Collect every line of the entries below that contains the word "height".

● Dataset records:
---------------

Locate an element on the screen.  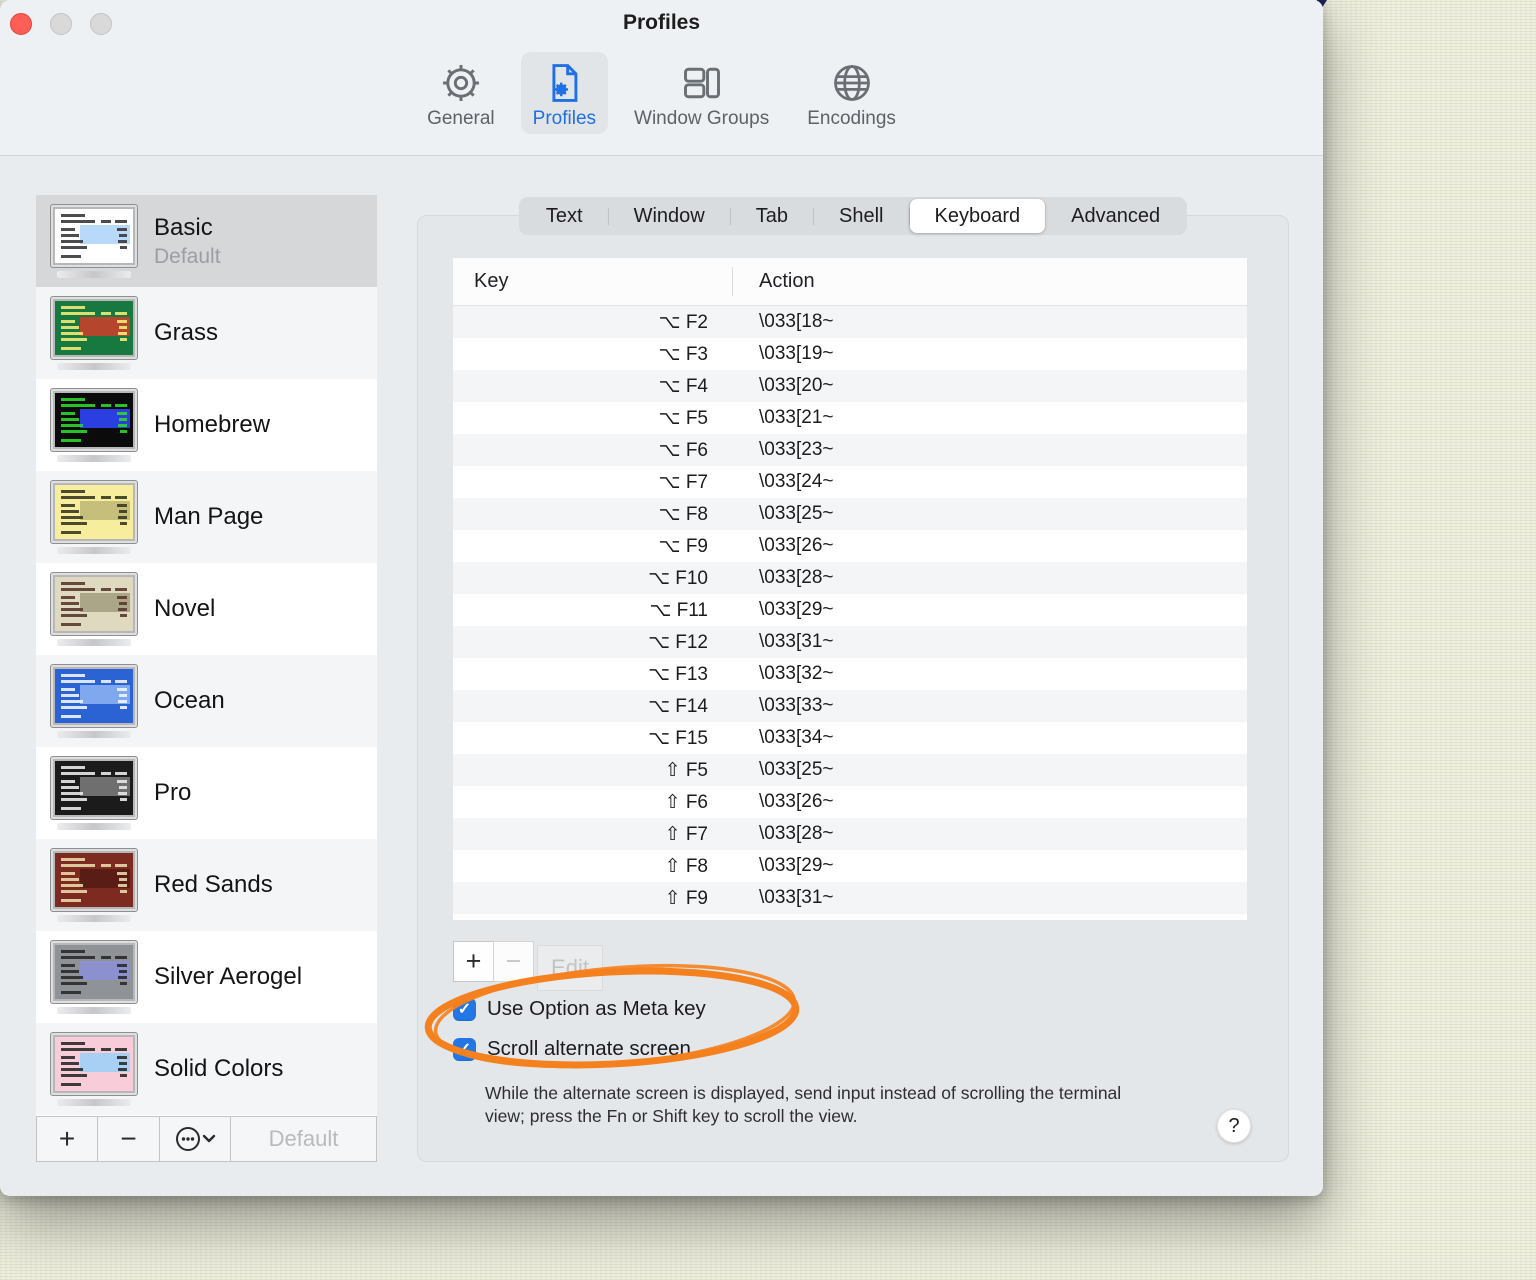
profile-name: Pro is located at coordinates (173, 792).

---------------

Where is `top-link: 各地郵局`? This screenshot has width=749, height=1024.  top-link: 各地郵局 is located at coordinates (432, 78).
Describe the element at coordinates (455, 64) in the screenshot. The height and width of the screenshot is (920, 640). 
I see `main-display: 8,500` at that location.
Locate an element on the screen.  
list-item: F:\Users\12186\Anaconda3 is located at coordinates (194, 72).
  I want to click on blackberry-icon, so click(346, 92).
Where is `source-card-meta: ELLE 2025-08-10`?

---------------

● Task response:
Where is `top-link: 各地郵局`? This screenshot has width=749, height=1024.  top-link: 各地郵局 is located at coordinates (432, 78).
Describe the element at coordinates (455, 64) in the screenshot. The height and width of the screenshot is (920, 640). 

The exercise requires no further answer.